Would you return each record that follows word for word, without its pictures?

Content starts

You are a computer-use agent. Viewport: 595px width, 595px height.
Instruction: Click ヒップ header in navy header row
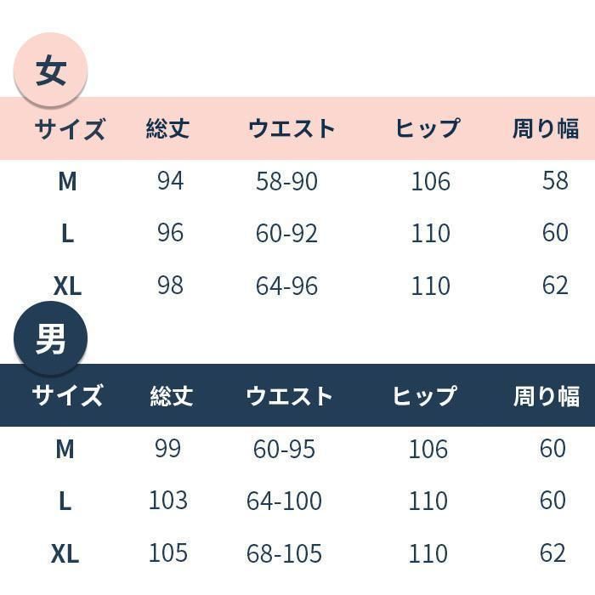[x=425, y=395]
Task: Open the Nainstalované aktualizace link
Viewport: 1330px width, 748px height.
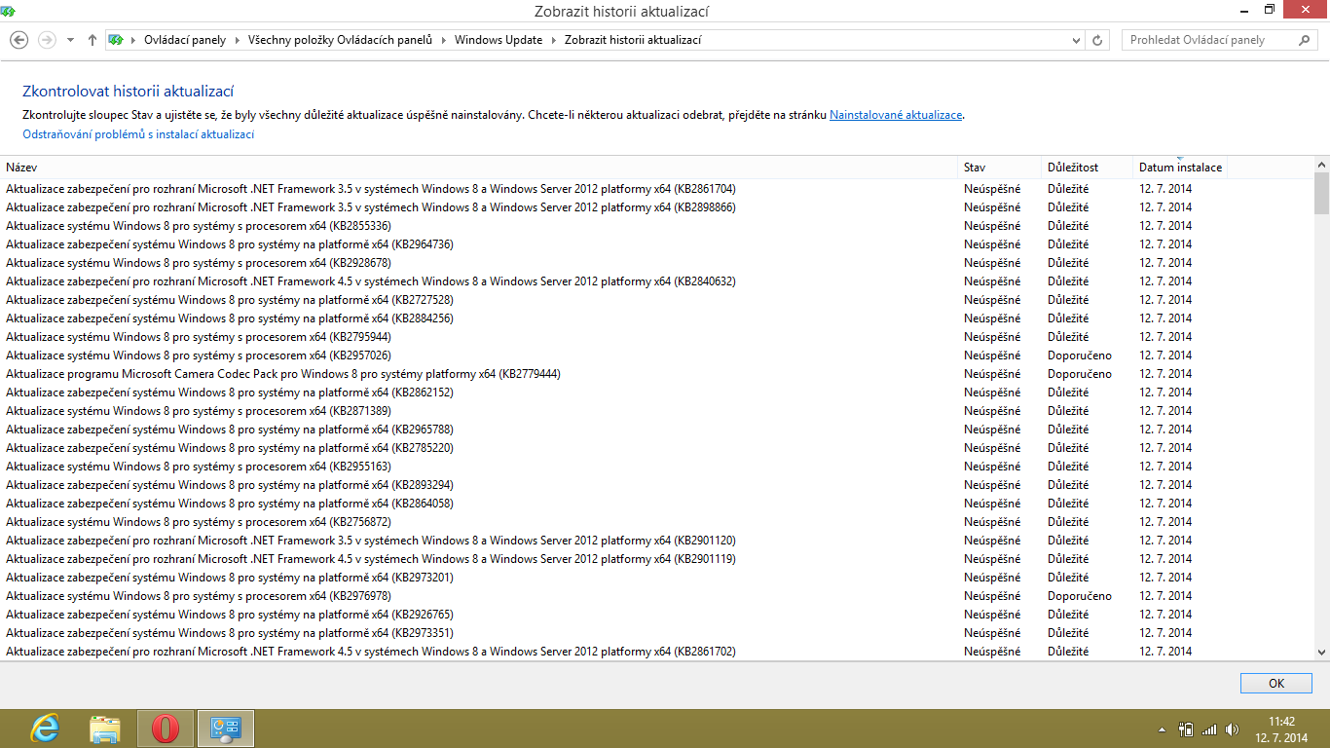Action: coord(896,115)
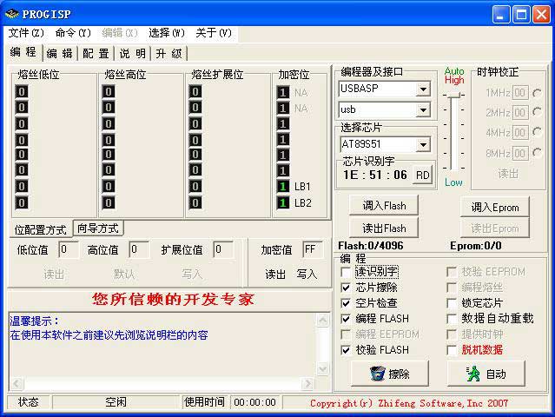Switch to the 配置 tab
The width and height of the screenshot is (555, 417).
click(x=96, y=53)
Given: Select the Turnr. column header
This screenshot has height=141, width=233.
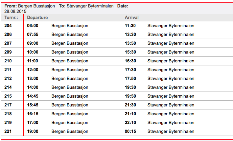Looking at the screenshot, I should tap(11, 17).
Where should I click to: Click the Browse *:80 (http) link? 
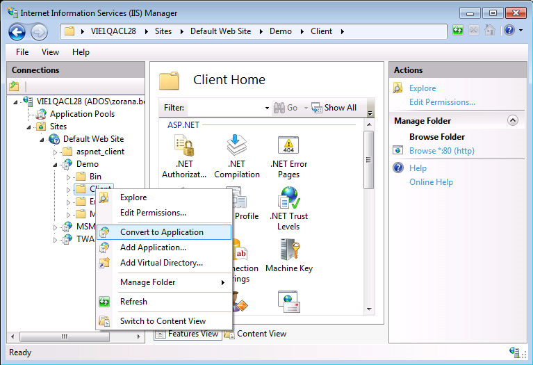pos(441,150)
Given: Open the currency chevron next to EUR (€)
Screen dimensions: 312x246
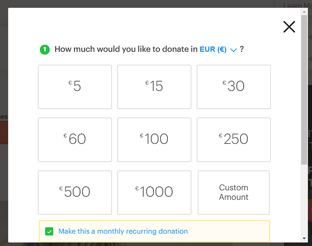Looking at the screenshot, I should click(233, 50).
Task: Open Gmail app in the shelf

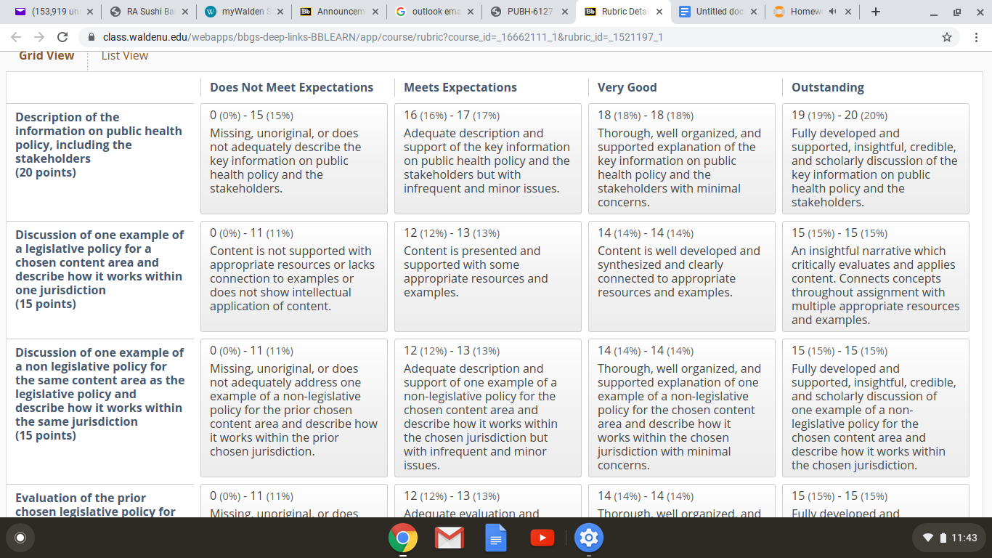Action: pyautogui.click(x=450, y=538)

Content ends

REPLY ▸
You are a computer-use agent. Viewport: 595px width, 595px height.
Instruction: Click ヒップ header in navy header row
[x=425, y=395]
Task: Open the Nainstalované aktualizace link
Viewport: 1330px width, 748px height.
Action: coord(896,115)
Switch to the 配置 tab
The width and height of the screenshot is (555, 417).
click(x=96, y=53)
Given: Select the Turnr. column header
This screenshot has height=141, width=233.
Looking at the screenshot, I should tap(11, 17).
Where should I click to: Click the Browse *:80 (http) link? 
pos(441,150)
Given: Open the currency chevron next to EUR (€)
Screen dimensions: 312x246
Looking at the screenshot, I should click(233, 50).
Task: Open Gmail app in the shelf

Action: pyautogui.click(x=450, y=538)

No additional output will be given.